ASSIGNMENT:
Except for the pictures, reproduce the records word for word.

[Saved data entries]

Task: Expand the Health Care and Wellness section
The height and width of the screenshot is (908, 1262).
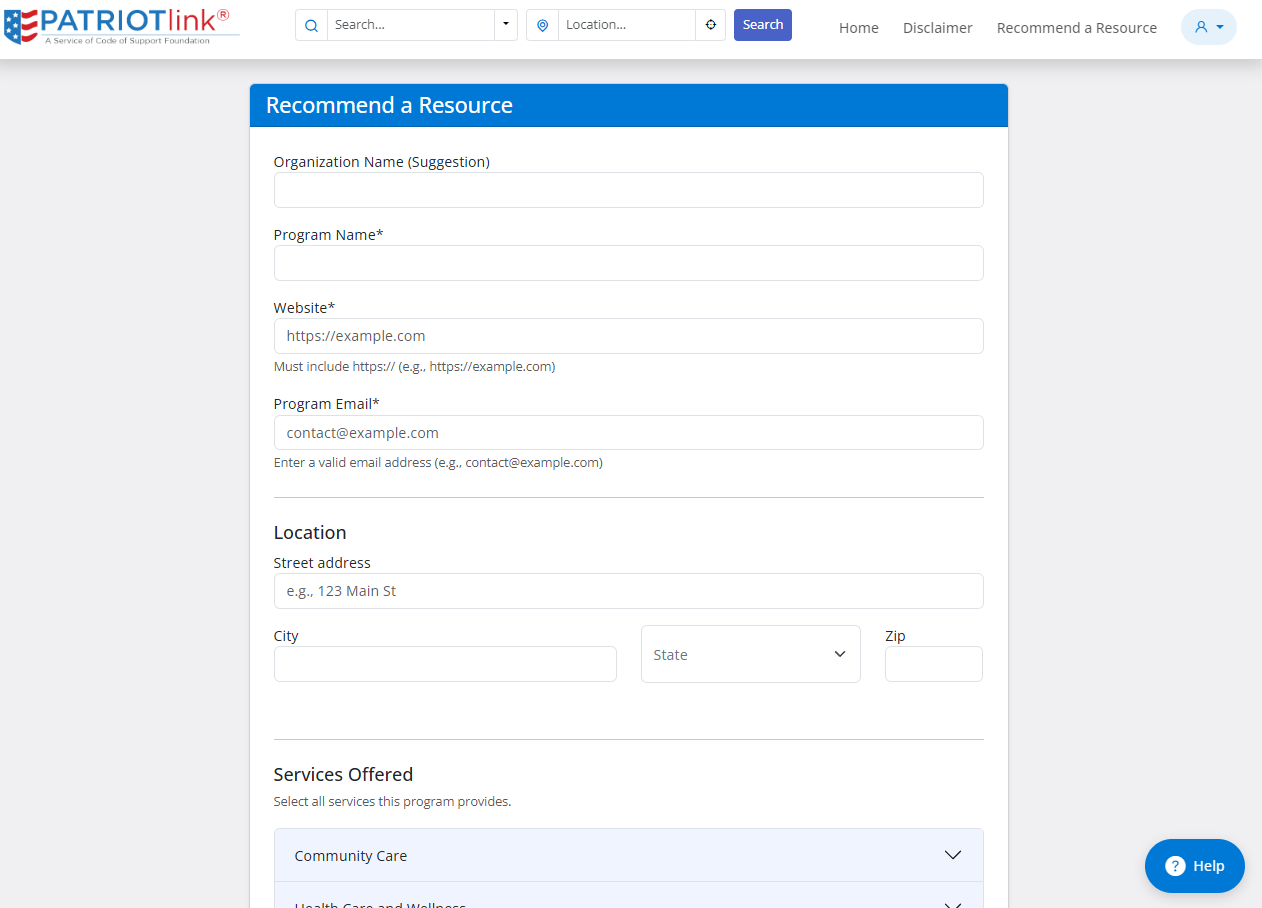Action: [x=629, y=897]
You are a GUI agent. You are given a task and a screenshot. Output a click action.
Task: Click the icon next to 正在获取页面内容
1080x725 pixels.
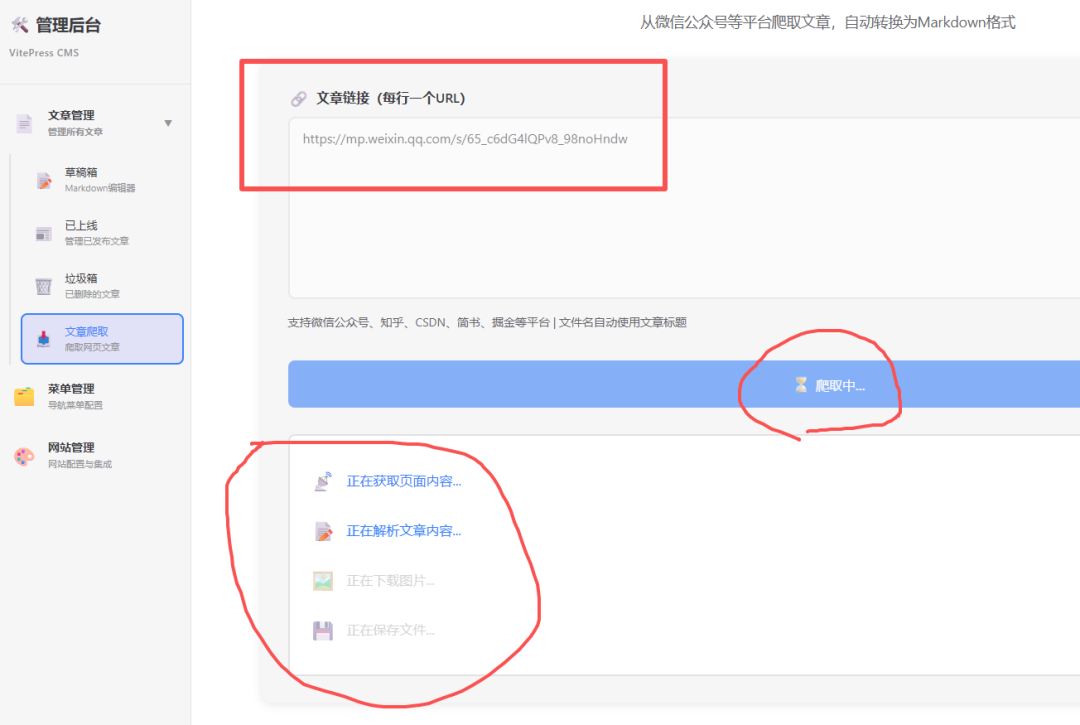324,481
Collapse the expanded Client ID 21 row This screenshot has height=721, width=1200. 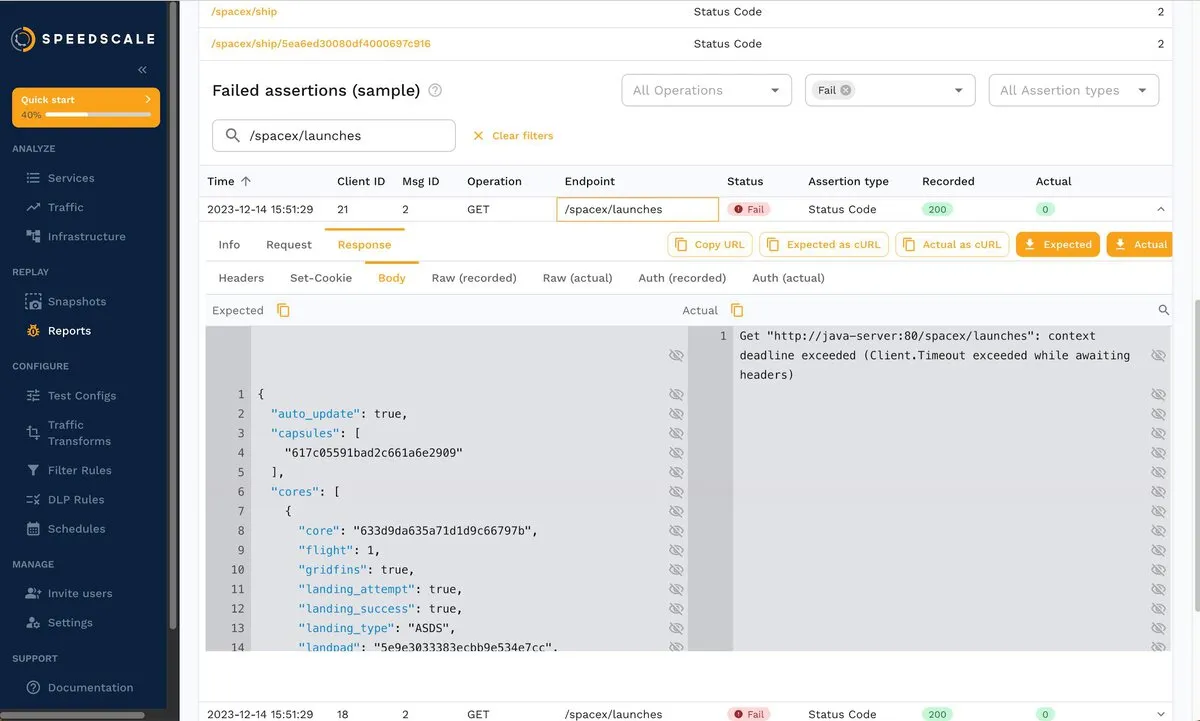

TASK OUTPUT:
Task: Expand the Health Care and Wellness section
The height and width of the screenshot is (908, 1262).
Action: [x=629, y=897]
You are a GUI agent. You are given a task and a screenshot. Output a click action.
Task: Click the icon next to 正在获取页面内容
1080x725 pixels.
324,481
Collapse the expanded Client ID 21 row This screenshot has height=721, width=1200. 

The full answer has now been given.